Ein Alternativvorschlag zur EU-Politik wird in dem Essay nicht angeboten, der Meditation hätte das aber sicher gut getan – trotz allem ist es eine wirklich lesenswerte Analyse. Parallel zum Erscheinen seines Essays, erlangte die „Pulse of Europe“-Bewegung zunehmend an Bedeutung. In mehreren europäischen Städten, vor allem aber deutschen, stellten und stellen sich Europafreunde Sonntag für Sonntag als Gegenentwurf zum zunehmenden Populismus auf die Straße. Sie halten blaue Ballons mit gelben Sternen in den Händen oder haben sich die EU-Flagge direkt ins Gesicht geschminkt.

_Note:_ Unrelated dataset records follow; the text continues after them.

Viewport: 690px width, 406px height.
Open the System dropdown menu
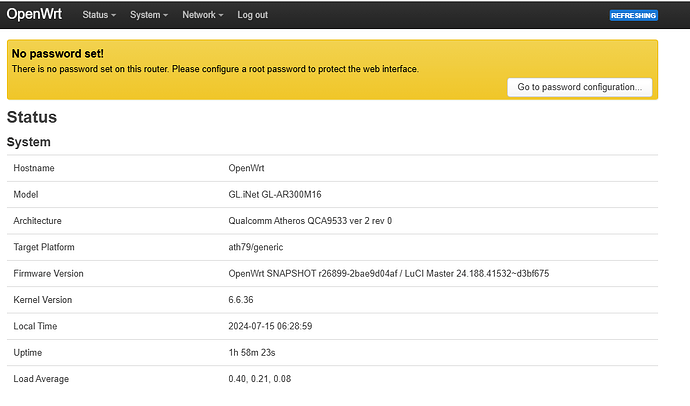coord(148,16)
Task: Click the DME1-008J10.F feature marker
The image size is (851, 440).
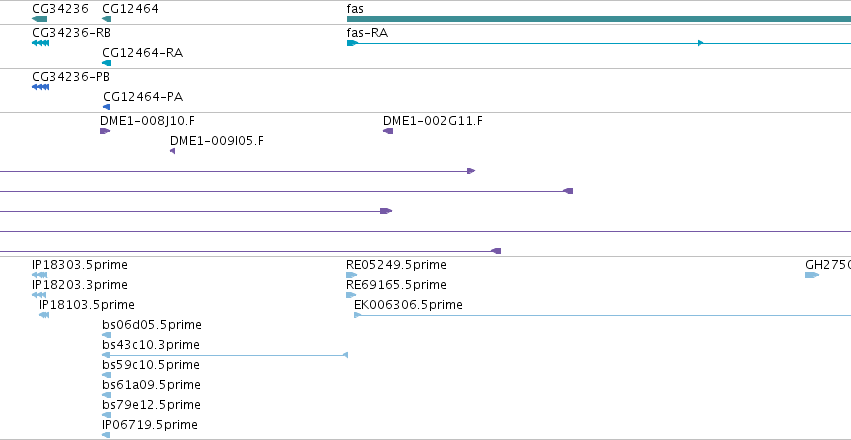Action: 105,131
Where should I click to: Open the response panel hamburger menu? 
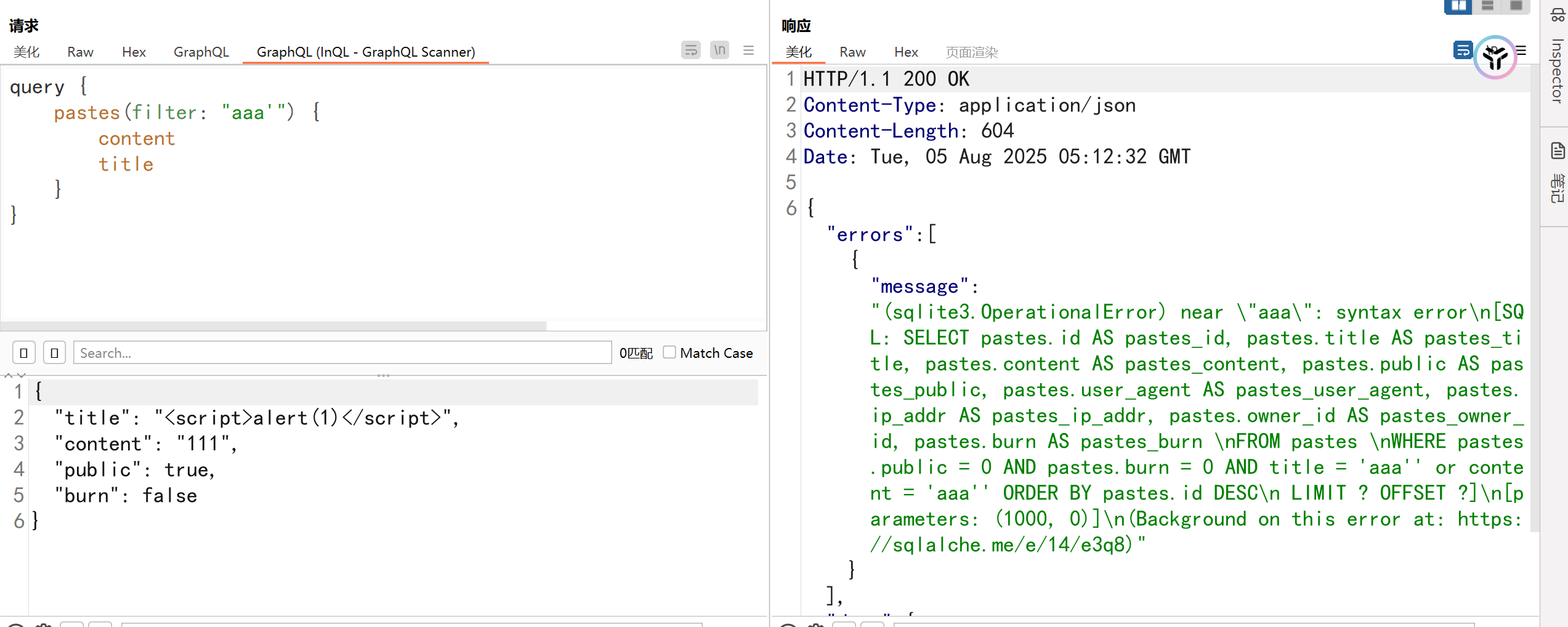(1521, 51)
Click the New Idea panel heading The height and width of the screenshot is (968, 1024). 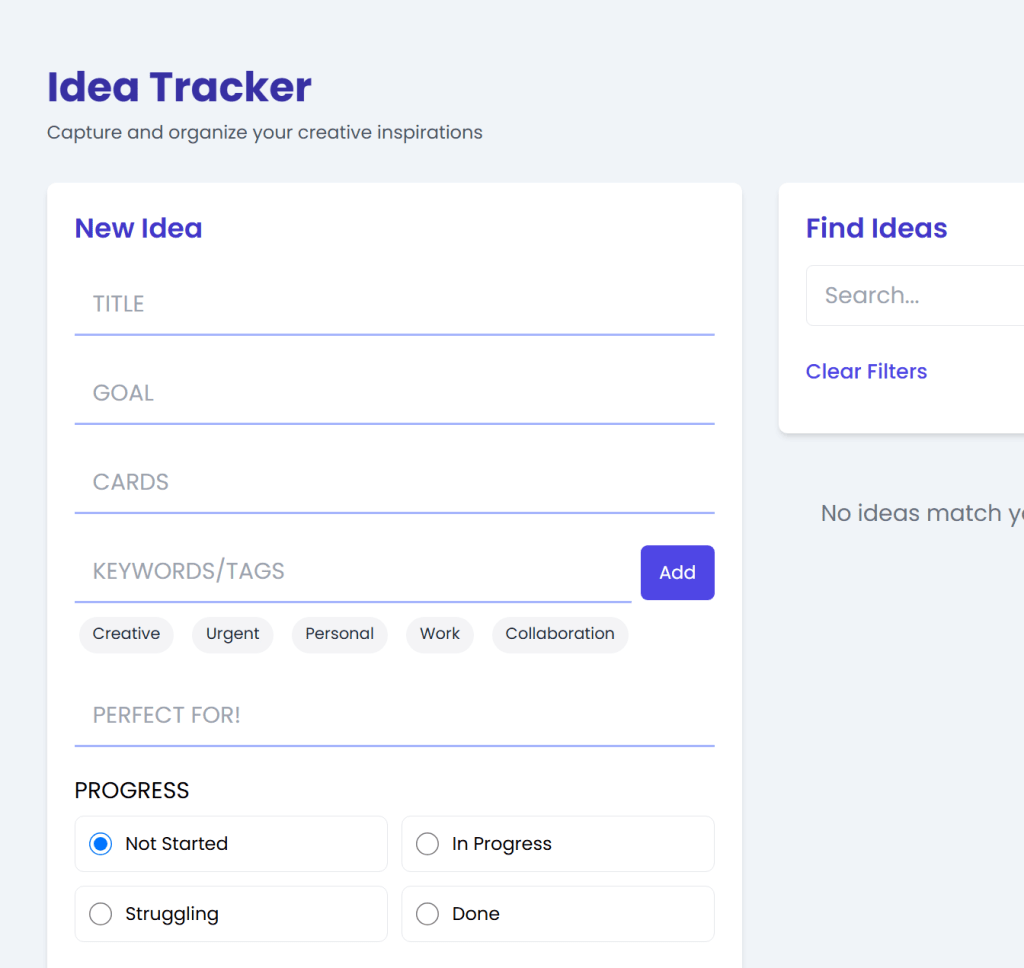click(138, 229)
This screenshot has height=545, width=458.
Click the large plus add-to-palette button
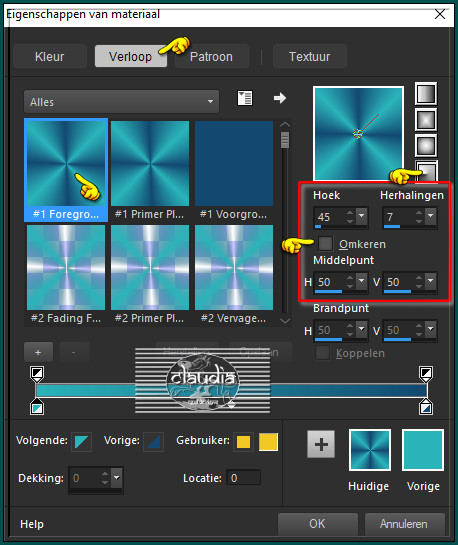click(x=321, y=444)
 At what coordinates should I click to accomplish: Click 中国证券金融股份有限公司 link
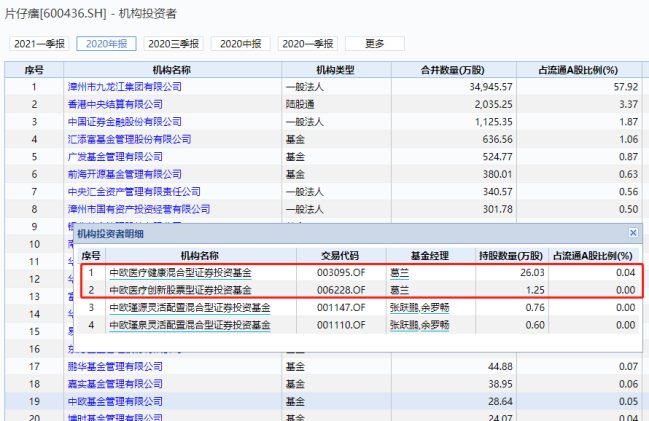point(124,122)
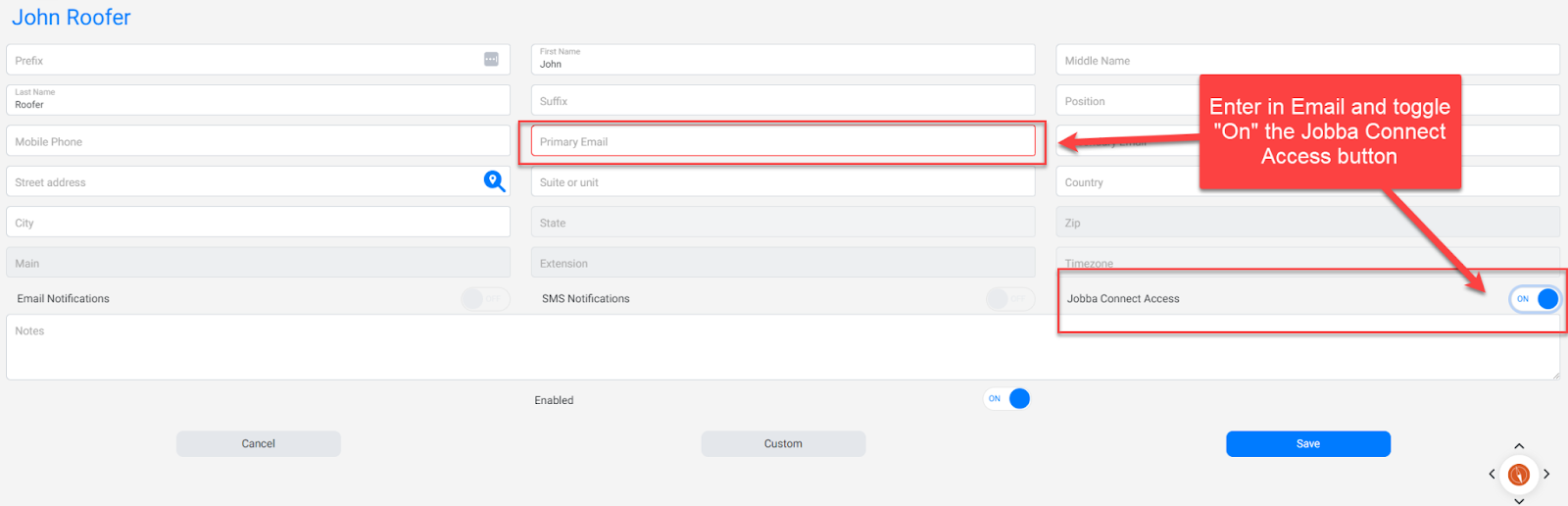
Task: Open the Country field dropdown
Action: [1127, 182]
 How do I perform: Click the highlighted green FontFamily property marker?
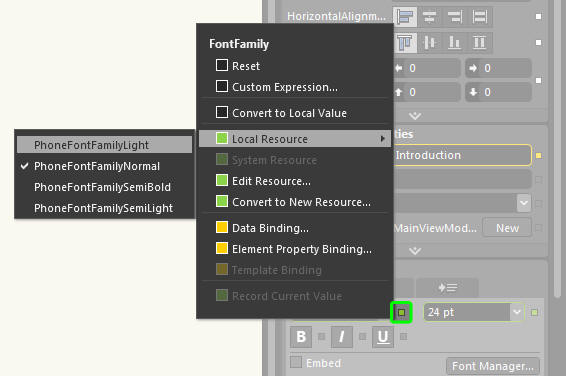tap(401, 312)
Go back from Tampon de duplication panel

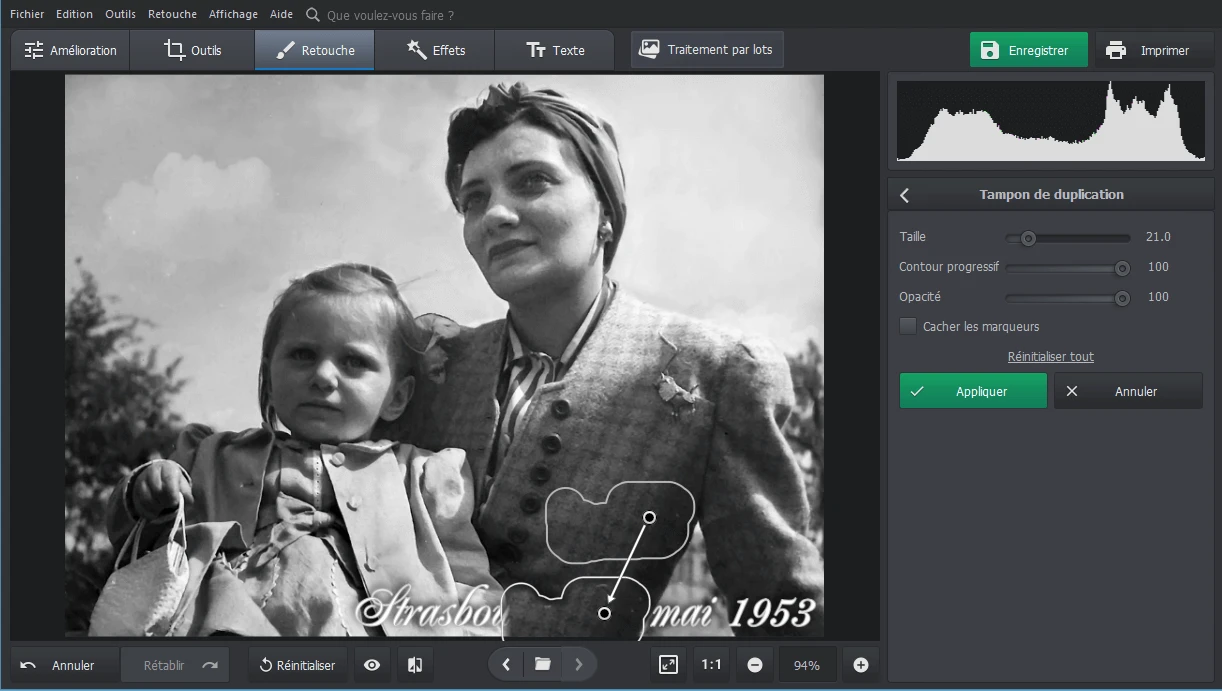[x=905, y=195]
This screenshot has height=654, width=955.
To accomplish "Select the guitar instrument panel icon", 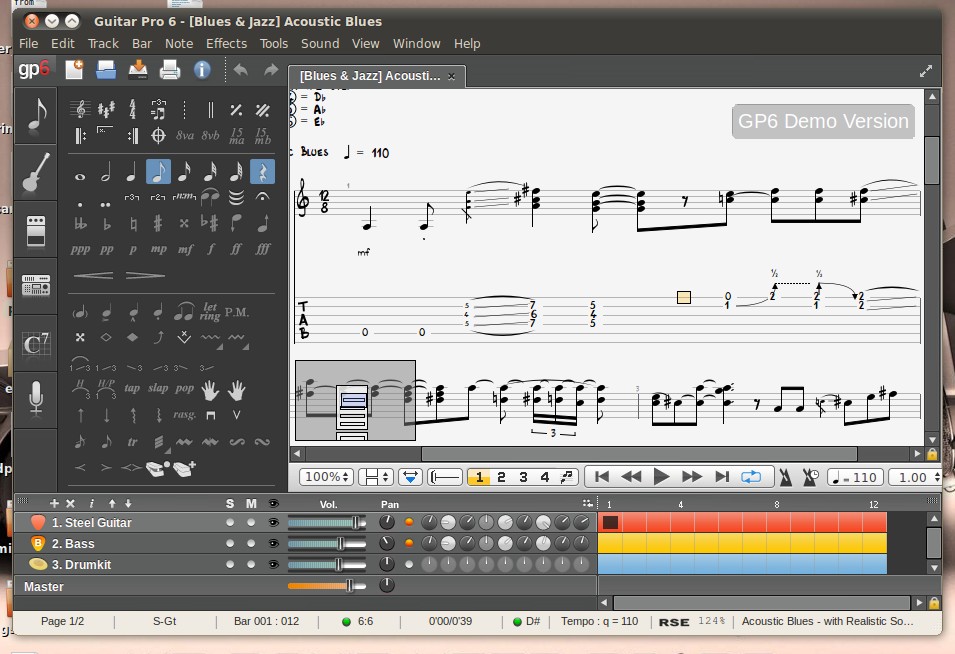I will pos(36,173).
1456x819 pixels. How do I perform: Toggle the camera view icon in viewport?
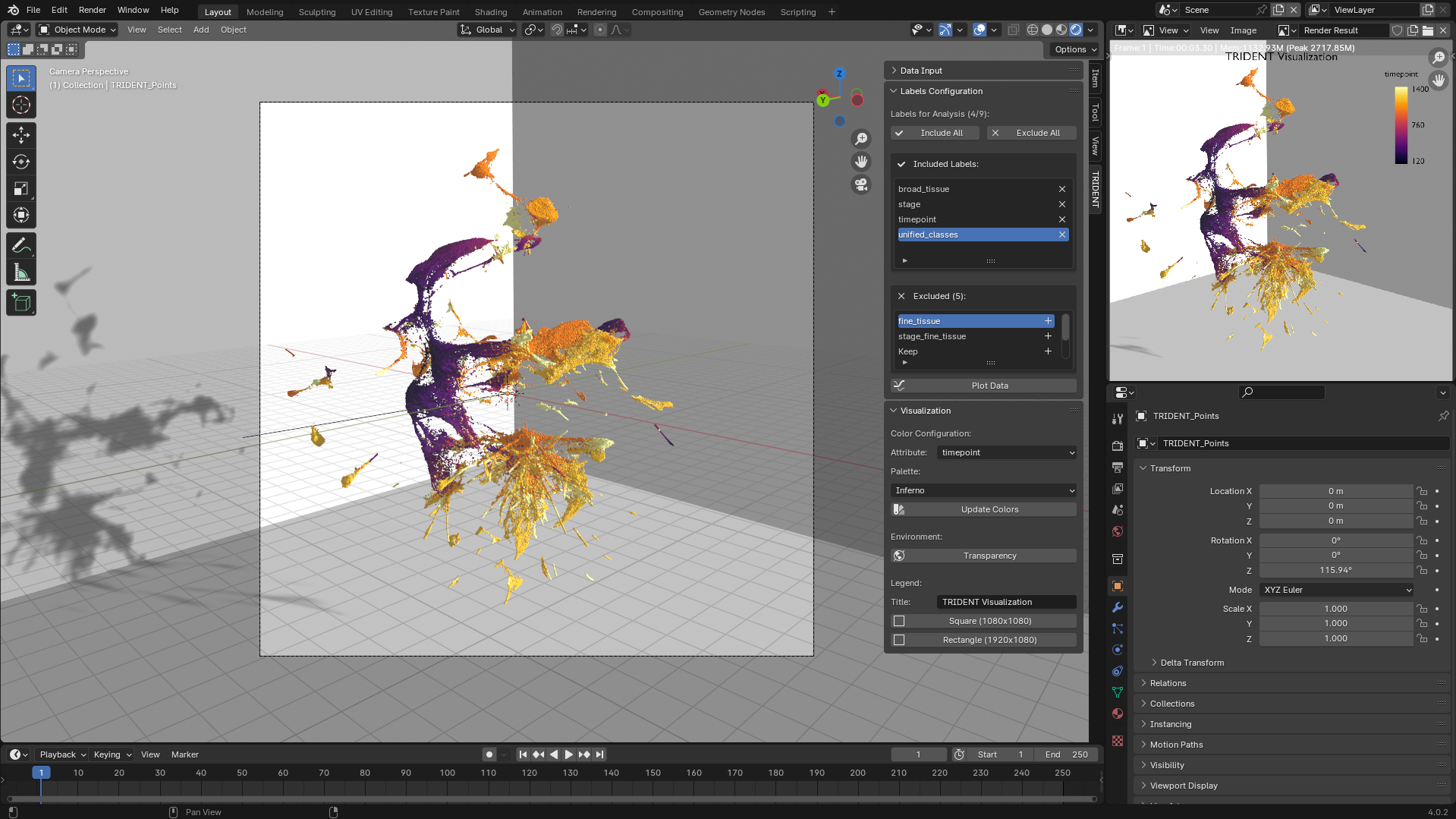[861, 184]
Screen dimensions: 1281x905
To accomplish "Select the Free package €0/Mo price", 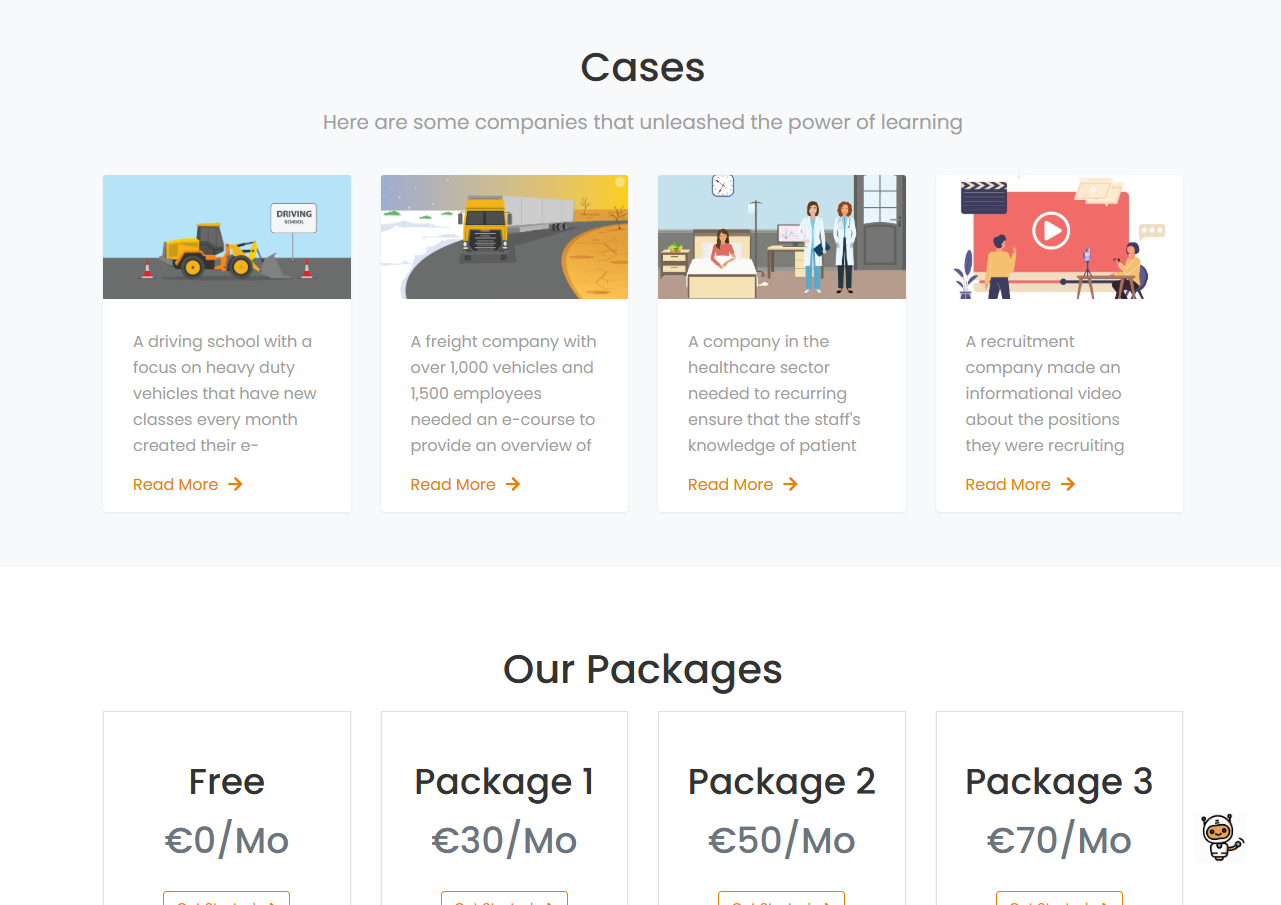I will (227, 841).
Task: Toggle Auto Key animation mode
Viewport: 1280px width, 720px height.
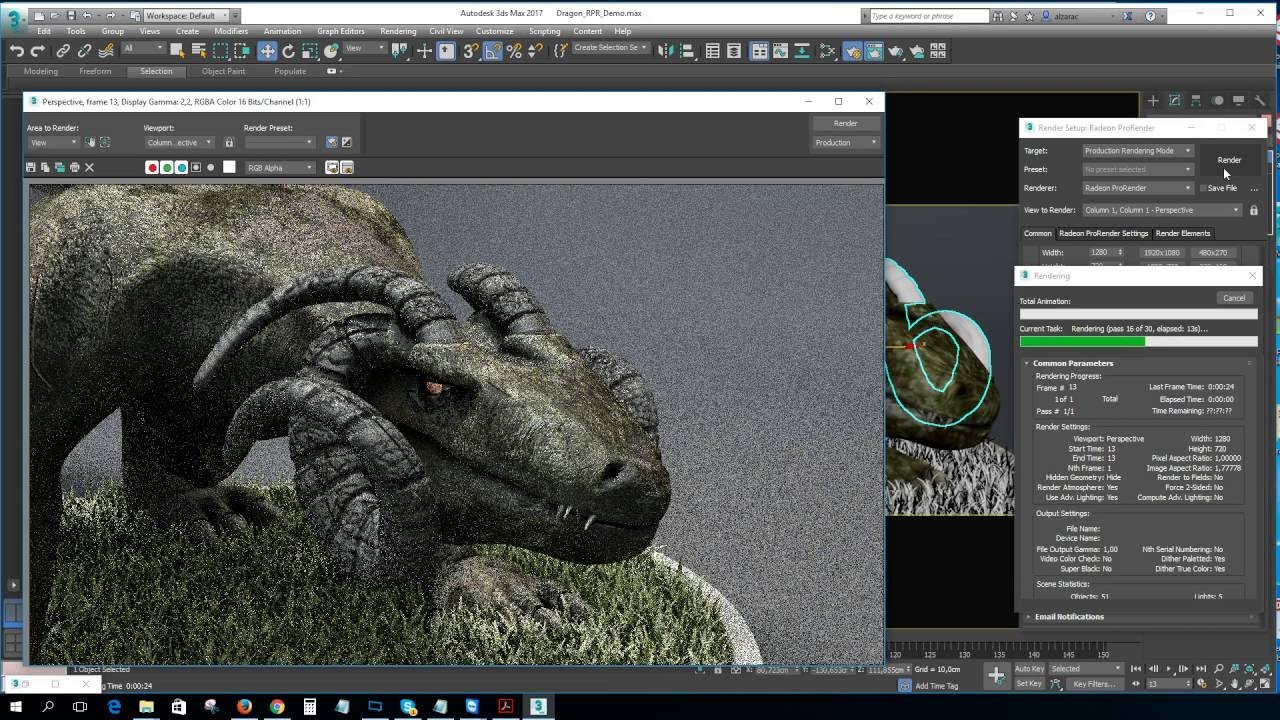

Ihnen geht es vor allem darum, die europäische Idee wieder in den Mittelpunkt zu rücken Es ist ein Ansatz, in dem Bürger ihre Europa-Solidarität ausdrücken können. Kritiker werfen der Bewegung jedoch vor, dass sie zwar Solidarität zu Europa ausdrücke, jedoch kaum Kritik an ökonomischen Misständen der EU üben – genauso wenig, wie Krastev Gegenentwürfe zur aktuellen europäischen Politik bietet.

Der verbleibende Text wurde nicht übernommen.